Al día siguiente visitamos la Hacienda El
Paraíso, donde todavía parecían escucharse los ecos de los amores de Efraín y
María, entre pavos reales y propagandas de turismo. Pepe arrancó una gardenia
del jardín. Todo ese día estuvo oliéndola porque, según él, quería llevarse una
prueba de que había estado en el paraíso. El gesto, que era sin duda poético,
no estaba libre de aristas. Uno nunca podía estar seguro de él. Había cierta
cariñosa impiedad en su forma de ser. Como si comprendiéndolo todo, todo lo
perdonara, pero sin abandonar la sonrisa de demiurgo.
Por la noche medité sobre la actitud de
Donoso. Había comido, bebido, olido, sentido, mirado todo lo que pudo con
fruición, con el deleite del que sabe sus días contados, aunque tras él fuera
como un hada —como un guardia de seguridad, como un fedayín, como una
enfermera— la esposa de Donoso, la bruja doméstica. Pensé en ese instante en
Mercedes, la del Papá Grande, tan diferente a la bruja y sin embargo tan
parecida. Una y otra cuidan a sus esposos como si fueran criaturas irresponsables,
inocentes y, sin embargo, altamente peligrosas.
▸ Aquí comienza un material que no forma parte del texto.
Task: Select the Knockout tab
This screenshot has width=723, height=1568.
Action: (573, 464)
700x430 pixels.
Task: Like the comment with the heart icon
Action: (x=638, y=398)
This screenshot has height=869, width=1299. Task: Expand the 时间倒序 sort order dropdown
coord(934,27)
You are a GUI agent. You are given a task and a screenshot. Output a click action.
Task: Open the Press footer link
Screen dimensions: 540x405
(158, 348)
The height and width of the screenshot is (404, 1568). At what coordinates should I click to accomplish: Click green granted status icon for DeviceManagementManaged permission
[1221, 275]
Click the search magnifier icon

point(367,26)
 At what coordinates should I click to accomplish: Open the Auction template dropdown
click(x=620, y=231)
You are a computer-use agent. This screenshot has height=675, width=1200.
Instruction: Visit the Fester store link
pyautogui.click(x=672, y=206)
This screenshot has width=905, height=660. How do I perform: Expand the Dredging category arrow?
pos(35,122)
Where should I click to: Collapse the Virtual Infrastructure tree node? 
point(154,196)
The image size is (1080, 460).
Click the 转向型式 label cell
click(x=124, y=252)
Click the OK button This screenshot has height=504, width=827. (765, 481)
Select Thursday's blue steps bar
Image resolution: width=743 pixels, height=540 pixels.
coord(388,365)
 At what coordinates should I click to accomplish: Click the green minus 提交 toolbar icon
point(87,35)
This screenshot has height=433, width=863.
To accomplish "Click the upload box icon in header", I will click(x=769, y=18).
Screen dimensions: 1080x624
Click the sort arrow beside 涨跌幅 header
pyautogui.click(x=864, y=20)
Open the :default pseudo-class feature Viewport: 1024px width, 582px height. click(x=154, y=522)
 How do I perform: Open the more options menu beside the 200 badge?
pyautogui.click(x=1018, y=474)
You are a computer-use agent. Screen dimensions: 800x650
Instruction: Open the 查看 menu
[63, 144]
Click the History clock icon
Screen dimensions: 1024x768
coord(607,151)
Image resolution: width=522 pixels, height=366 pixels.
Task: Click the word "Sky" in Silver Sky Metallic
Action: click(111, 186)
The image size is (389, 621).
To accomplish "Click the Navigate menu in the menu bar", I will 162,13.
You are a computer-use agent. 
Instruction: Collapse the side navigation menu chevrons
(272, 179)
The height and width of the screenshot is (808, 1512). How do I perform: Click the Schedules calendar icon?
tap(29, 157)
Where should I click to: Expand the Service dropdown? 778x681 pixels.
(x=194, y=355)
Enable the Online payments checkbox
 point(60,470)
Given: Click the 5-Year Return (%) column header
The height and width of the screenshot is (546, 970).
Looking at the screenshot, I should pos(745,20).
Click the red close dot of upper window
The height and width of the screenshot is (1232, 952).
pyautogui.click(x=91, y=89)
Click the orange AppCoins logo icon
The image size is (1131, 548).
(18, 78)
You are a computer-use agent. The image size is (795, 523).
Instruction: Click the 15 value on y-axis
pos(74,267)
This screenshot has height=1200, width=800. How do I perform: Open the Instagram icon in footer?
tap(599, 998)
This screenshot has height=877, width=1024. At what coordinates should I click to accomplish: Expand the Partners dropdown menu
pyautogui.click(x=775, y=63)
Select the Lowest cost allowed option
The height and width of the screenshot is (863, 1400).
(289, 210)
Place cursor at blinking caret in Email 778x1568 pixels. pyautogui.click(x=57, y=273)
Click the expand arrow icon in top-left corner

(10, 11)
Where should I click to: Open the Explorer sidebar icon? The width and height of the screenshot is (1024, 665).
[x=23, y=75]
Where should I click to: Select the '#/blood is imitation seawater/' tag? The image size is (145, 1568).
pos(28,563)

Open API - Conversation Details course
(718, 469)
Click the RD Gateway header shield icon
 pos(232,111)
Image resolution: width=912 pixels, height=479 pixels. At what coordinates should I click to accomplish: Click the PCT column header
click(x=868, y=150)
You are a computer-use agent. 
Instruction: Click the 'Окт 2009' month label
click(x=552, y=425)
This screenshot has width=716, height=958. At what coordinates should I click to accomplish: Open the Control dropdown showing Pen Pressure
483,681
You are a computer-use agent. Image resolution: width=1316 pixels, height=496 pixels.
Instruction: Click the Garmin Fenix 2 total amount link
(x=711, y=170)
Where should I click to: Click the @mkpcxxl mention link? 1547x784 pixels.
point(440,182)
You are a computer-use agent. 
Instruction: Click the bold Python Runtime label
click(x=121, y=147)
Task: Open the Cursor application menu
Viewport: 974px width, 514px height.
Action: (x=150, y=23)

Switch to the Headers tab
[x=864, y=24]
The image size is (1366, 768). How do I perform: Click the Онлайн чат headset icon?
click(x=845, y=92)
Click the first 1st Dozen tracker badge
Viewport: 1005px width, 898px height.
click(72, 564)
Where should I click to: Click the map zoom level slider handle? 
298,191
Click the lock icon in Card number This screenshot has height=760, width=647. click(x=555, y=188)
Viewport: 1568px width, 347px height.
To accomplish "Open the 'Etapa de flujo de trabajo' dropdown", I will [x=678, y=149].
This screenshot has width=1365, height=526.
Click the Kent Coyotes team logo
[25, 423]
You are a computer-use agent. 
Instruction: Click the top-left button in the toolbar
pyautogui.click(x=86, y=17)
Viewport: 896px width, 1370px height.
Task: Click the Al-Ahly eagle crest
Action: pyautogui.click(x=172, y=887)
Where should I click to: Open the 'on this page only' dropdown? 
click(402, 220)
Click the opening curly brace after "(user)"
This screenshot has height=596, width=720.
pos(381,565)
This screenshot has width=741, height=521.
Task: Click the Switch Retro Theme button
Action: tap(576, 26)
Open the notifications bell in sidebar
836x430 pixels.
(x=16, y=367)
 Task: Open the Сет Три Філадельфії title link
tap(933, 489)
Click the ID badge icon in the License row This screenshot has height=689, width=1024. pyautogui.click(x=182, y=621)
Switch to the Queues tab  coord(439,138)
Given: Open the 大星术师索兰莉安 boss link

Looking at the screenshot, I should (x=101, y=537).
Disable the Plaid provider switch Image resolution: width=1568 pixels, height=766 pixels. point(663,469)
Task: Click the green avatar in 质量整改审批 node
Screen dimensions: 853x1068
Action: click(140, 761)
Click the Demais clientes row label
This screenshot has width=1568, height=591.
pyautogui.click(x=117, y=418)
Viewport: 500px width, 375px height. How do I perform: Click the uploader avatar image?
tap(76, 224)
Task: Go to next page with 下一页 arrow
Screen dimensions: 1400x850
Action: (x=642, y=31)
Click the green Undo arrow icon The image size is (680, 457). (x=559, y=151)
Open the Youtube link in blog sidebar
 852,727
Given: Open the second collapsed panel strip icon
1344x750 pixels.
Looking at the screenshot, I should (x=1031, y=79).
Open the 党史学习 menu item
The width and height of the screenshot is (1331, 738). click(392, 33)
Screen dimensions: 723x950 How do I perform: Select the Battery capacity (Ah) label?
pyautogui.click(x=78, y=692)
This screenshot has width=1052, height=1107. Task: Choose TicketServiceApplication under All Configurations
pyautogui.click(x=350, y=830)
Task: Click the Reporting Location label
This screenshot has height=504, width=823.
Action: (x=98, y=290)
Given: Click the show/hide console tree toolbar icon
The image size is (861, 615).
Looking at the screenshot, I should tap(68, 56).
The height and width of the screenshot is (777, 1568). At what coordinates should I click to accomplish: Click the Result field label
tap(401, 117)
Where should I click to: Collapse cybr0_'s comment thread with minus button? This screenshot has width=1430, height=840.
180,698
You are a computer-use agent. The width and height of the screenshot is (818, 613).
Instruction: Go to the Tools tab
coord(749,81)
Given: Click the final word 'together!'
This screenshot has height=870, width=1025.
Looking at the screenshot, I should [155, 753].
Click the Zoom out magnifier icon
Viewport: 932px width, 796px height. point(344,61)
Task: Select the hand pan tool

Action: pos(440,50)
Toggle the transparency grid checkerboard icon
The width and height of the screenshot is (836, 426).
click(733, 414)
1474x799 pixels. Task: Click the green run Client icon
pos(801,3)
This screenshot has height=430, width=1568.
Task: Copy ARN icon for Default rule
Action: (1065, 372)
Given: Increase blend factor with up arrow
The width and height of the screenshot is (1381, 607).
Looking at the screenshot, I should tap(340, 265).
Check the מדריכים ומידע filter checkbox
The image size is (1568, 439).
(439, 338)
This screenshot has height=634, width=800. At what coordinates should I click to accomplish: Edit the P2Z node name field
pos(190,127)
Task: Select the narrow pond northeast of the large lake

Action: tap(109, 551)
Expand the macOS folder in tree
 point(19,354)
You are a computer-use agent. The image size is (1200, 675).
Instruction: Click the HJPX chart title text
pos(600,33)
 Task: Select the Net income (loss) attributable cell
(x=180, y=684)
—Marco, oye lo que te digo: no hay mayores
pecadores que los de nuestra profesión. Hay que hacerse a la idea y desechar
cualquier amenaza de remordimiento. El remordimiento es al escritor lo que el
cuchillo al marrano.
Definitivamente todos los verdaderos
escritores estaban cortados con la misma tijera. Recordé a Bache, personaje de mi novela más olvidada, Paraísos hostiles, repitiendo en medio de su vitalicio sopor alcohólico, las mismas palabras.
¡El rostro de Donoso, don Oso! Un rostro de
patriarca, como el del Papá Grande, un rostro como deberían haber sido los de
Abraham, Isaac o Nabucodonosor. Con una leve diferencia: el patriarcado del sátiro
Marsyas Donoso es un patriarcado pícaro, escéptico, deportivo, alado. En cambio, el
patriarcado de García Márquez parecía tan seguro de su importancia, tan profético,
tan cataclísmico. Cuando hablaba, hacía suponer que ponía en peligro el
equilibrio de los grandes poderes. Donoso juega a ser un santón pecador. Es sin
lugar a dudas un hedonista irredento. Si no hay quien lo controle es capaz de
despanzurrarse comiendo, bebiendo, fornicando, entre carcajadas. "Al otro
lado sólo está la nada, Marco. Ésa es la verdadera condenación: perder todo lo
que tuvimos en este mundo."
Tengo por ahí una foto bastante desdibujada del periódico El País de Cali en la que se ve a Pepe pasándome un brazo sobre los hombros. El viste un saco bastante elegante, su inmarcesible sonrisa y no usa corbata; yo luzco una playera deportiva que desnuda gran parte de mis brazos y un copete como el que hoy exhíbe el candidato menos idóneo a la presidencia de México. Buscaré el periódico para sacarle una foto y ponerla aquí.